Esta vez, cuando me pongo en pie, ya no me dice que me quede un poco más. Los olores domésticos en el pasillo, que ella no percibe, olor a niño pequeño, a humos de cocina, a sábanas y cuerpos, a piso no muy ventilado, una aleación de olores que está hecha de todas las cosas diarias de su vida, de su vida real, que para mí es tan extraña como esta casa grande, desordenada y sombría. También habrá un olor en mi casa, en mi piso pequeño y arreglado de protección oficial, y en parte será parecido, el olor a leche agria y a talco de los niños pequeños. Me despide en la puerta, con su hijo otra vez en brazos, colorado y lloroso, la barbilla mojada de babas. Me da dos besos, uno en cada mejilla, sin tocar la piel, rozando apenas el aire más cercano que la envuelve, el que encierra el olor de cada uno, el suyo, del que yo no me acordaba, y que no me conmueve al reconocerlo. ¿Te quedas mucho en Madrid? Podrías venir a vernos, si tuvieras un rato. Tal vez lo dice para descartar cualquier sospecha de antigua clandestinidad. Ya no es la mujer sola que tan fugazmente pareció enamorada de mí y dispuesta a quedarse conmigo: ahora me habla en un plural que siempre incluye a su marido, ofreciéndome esa clase de amistad matrimonial que es la peor ofensa para un ex amante. No creo que tenga tiempo, me vuelvo esta noche y todavía me quedan algunas cosas que hacer.

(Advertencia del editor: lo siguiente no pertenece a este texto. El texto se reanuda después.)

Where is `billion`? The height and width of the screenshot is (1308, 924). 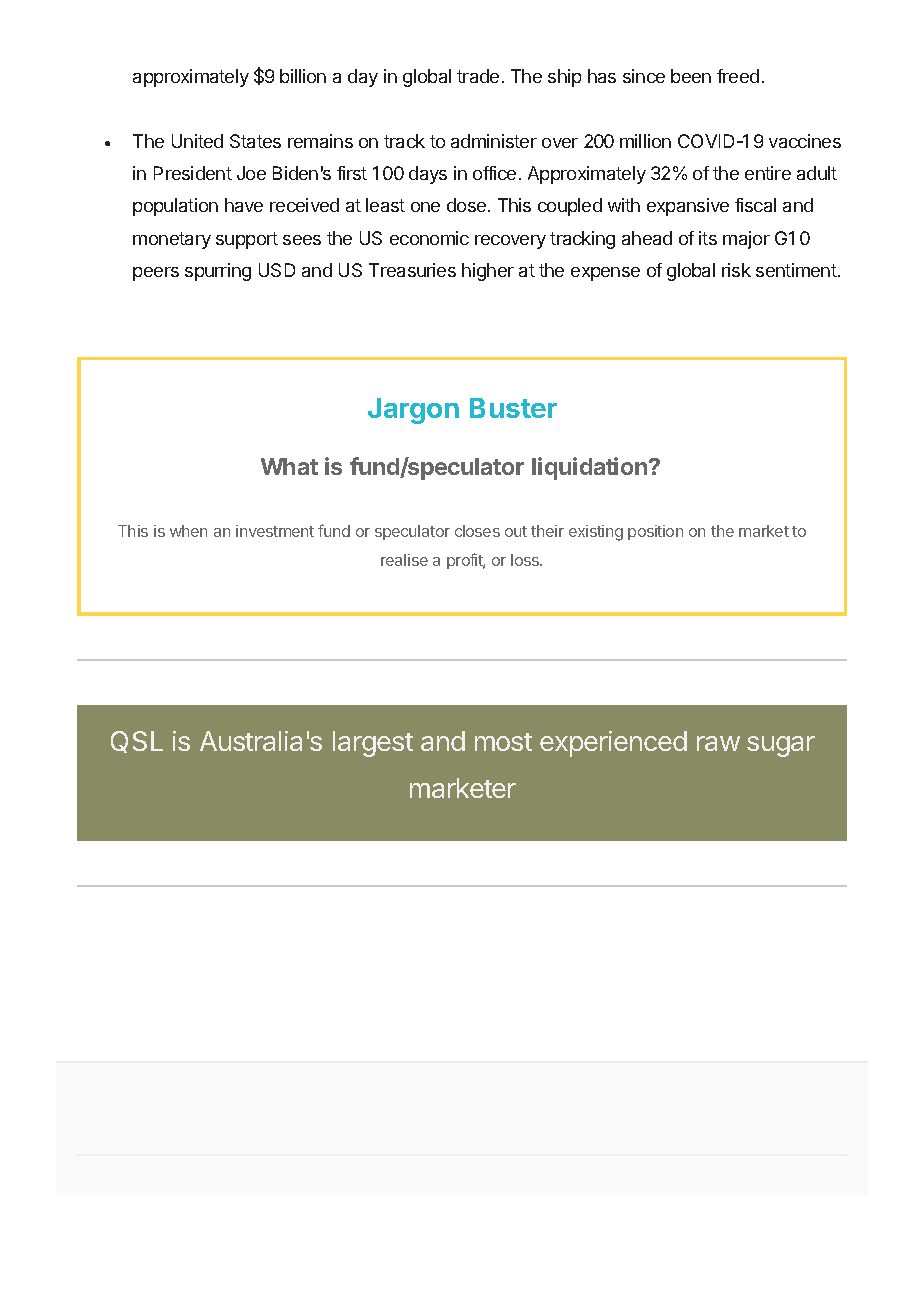 billion is located at coordinates (303, 76).
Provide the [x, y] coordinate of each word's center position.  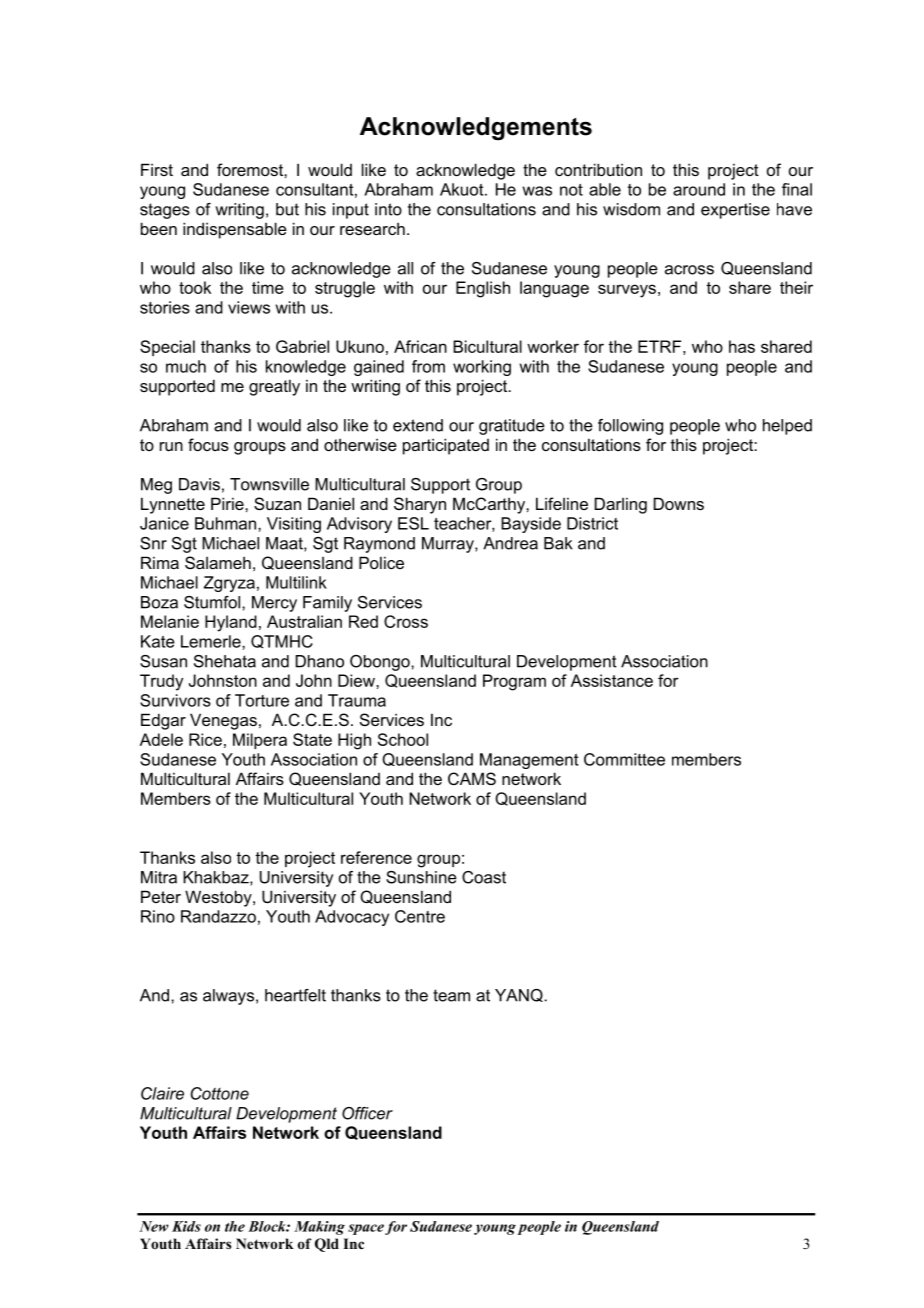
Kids [186, 1226]
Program [514, 682]
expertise [735, 211]
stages [165, 211]
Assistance [612, 680]
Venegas [223, 721]
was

Anduve el resto del día por Madrid cansado y aburrido. Elegí para comer un restaurante después de muchas vueltas y vacilaciones y nada más entrar me di cuenta de que me había equivocado, pero un camarero con una sucia chaquetilla roja ya se acercaba a mí y no tuve valor para marcharme, y me comí parte de un dudoso filete de ternera que olía ligeramente a putrefacción. En una librería muy grande de la Gran Vía me mareé mirando títulos y acabé comprándome una novela que en realidad no me apetecía mucho, y que no llegué nunca a leer. Me metí en un cine y cuando terminó la película ya era de noche, pero aún faltaban varias horas para que saliera el tren. Llamé a casa, con un principio de remordimiento, aunque no llevaba ni tres días fuera. Nada más ponerse mi mujer al teléfono temí que en el tono de su voz hubiera indicios de alguna desgracia. El niño la había despertado esa noche con unos ahogos muy raros y lo había llevado a toda prisa a Urgencias, donde le diagnosticaron una laringitis.